Byung Cho Kim, Pei-yu Chen, and Tridas Mukhopadhyay
International Journal of Electronic Commerce,
Volume 14 Number 2, Winter 2009-10, pp. 7.


Abstract: Inadequate software security is blamed for poor network security when viruses and worms cause major disruptions. However, software vendors have little incentive to improve the security quality of their products because they are not directly liable for losses incurred due to poor security. The concept of software liability has been intensely discussed by computer scientists and jurists for years as a possible solution for improving software security. This paper examines a risk-sharing mechanism between a software vendor and its customers as a way to implement software liability.

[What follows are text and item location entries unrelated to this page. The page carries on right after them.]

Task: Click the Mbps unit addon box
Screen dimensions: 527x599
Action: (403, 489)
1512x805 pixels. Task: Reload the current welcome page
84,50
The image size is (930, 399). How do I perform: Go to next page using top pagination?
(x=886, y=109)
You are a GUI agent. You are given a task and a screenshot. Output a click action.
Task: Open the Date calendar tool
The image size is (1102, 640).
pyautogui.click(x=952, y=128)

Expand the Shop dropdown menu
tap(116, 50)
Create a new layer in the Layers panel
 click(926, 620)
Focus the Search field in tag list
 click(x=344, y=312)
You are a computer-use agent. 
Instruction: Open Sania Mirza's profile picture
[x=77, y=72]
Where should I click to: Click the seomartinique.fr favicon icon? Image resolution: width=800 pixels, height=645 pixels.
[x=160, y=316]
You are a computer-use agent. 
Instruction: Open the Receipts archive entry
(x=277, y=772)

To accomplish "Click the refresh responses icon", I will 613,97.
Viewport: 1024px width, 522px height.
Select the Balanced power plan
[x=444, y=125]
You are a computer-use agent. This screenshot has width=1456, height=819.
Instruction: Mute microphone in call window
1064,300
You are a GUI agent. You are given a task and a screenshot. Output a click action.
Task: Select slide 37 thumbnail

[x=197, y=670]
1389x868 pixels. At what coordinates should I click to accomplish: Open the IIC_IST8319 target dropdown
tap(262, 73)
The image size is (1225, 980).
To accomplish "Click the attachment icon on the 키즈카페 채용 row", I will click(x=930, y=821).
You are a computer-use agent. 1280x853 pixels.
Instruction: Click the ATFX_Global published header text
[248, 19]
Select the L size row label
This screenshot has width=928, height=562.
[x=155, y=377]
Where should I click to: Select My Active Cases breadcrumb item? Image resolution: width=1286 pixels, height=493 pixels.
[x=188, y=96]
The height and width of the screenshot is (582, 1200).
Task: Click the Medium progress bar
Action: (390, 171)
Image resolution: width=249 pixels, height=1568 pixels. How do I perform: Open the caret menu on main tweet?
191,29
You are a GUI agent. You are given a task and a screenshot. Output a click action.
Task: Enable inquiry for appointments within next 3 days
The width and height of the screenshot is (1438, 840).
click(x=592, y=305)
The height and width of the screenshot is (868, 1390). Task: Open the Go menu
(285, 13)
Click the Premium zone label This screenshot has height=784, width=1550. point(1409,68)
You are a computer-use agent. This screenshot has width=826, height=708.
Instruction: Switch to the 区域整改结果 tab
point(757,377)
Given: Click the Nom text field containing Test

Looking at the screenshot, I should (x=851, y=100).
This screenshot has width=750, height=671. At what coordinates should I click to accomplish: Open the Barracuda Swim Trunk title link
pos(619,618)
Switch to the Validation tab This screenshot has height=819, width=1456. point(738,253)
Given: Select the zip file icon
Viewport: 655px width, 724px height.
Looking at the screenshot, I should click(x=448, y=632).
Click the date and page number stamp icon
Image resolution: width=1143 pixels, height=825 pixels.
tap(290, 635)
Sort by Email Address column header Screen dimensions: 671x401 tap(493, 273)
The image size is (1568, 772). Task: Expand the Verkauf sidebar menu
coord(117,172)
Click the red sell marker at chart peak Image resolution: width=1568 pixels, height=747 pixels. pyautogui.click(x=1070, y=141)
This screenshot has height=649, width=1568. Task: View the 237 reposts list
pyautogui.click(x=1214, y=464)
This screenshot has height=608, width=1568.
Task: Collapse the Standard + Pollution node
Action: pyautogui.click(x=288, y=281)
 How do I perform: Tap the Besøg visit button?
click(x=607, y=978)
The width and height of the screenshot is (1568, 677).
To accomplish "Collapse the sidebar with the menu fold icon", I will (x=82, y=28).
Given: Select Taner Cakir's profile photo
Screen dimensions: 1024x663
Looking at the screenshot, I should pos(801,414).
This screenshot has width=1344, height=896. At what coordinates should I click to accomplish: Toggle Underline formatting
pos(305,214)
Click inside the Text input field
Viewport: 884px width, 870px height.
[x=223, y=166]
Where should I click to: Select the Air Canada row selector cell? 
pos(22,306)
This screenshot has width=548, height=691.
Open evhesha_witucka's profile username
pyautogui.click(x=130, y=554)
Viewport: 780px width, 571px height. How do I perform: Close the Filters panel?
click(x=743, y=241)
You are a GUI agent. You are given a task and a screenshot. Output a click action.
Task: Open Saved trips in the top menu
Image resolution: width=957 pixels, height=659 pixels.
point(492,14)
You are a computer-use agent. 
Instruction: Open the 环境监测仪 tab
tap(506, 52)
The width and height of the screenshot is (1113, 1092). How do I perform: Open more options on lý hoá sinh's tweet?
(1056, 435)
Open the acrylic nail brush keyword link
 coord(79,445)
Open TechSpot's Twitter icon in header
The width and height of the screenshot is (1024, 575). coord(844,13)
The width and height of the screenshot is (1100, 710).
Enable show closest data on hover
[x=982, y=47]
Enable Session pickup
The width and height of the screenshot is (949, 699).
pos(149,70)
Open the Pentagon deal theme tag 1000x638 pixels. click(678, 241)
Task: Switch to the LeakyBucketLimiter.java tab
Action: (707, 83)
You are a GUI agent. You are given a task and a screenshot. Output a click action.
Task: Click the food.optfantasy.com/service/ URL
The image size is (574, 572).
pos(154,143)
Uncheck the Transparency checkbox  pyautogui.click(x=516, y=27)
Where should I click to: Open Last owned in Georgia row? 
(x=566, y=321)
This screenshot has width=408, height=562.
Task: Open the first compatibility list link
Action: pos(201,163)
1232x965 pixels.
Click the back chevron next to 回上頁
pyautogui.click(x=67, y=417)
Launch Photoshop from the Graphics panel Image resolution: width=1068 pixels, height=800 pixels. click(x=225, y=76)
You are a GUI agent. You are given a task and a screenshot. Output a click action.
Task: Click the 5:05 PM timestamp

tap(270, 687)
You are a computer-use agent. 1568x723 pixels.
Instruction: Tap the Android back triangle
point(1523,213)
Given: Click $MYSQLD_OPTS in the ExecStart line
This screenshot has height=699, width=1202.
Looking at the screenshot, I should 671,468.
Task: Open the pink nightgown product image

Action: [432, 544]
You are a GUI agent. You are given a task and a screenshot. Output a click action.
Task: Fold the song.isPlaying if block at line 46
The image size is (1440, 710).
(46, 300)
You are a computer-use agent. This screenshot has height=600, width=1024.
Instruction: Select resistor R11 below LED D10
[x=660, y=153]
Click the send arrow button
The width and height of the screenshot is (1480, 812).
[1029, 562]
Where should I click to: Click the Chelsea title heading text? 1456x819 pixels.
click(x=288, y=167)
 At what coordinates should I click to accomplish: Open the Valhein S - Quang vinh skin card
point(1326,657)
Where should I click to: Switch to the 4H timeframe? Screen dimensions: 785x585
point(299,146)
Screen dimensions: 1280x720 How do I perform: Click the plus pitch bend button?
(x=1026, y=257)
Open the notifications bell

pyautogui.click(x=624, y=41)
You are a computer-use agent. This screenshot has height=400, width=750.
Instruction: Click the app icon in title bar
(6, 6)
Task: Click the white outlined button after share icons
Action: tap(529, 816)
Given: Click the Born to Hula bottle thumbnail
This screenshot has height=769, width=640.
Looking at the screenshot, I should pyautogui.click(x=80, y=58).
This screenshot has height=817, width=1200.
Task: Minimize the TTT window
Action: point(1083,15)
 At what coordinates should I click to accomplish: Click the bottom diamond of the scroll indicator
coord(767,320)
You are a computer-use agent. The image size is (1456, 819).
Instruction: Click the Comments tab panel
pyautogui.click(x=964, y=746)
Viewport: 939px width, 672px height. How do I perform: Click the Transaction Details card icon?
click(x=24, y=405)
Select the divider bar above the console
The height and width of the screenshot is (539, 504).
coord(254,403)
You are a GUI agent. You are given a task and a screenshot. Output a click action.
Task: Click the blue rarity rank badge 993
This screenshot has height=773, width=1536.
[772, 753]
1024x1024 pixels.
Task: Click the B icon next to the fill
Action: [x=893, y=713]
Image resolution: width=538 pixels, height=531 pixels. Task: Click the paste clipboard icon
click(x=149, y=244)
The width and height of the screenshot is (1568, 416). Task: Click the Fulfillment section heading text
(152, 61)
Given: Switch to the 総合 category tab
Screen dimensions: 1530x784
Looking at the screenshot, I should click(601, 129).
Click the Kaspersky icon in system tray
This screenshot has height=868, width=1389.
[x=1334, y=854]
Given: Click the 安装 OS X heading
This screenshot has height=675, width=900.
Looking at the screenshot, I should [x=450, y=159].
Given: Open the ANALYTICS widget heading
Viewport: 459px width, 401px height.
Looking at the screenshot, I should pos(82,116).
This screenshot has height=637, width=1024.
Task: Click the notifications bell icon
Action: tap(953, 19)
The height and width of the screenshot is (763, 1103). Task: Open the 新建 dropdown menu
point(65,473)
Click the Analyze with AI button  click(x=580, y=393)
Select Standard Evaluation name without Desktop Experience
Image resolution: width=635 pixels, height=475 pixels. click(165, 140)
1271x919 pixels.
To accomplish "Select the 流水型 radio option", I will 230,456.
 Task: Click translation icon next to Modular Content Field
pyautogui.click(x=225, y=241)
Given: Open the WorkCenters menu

It considers both the software vendor’s incentive to share risks with customers and the question of whether risk-sharing leads to better software security. The model provides evidence of underprovided security quality under monopoly with complete information, as has been observed in the market. The policy implications of the risk-sharing mechanism and the possible impact of competition on software vendors’ incentive for risk-sharing are examined. Information asymmetry is found to be a key factor in voluntary risk-sharing under monopoly; the risk-sharing level can be a signal of unobservable security quality.

Key Words and Phrases: Economics of IS, information asymmetry, security policies, software liability, software security.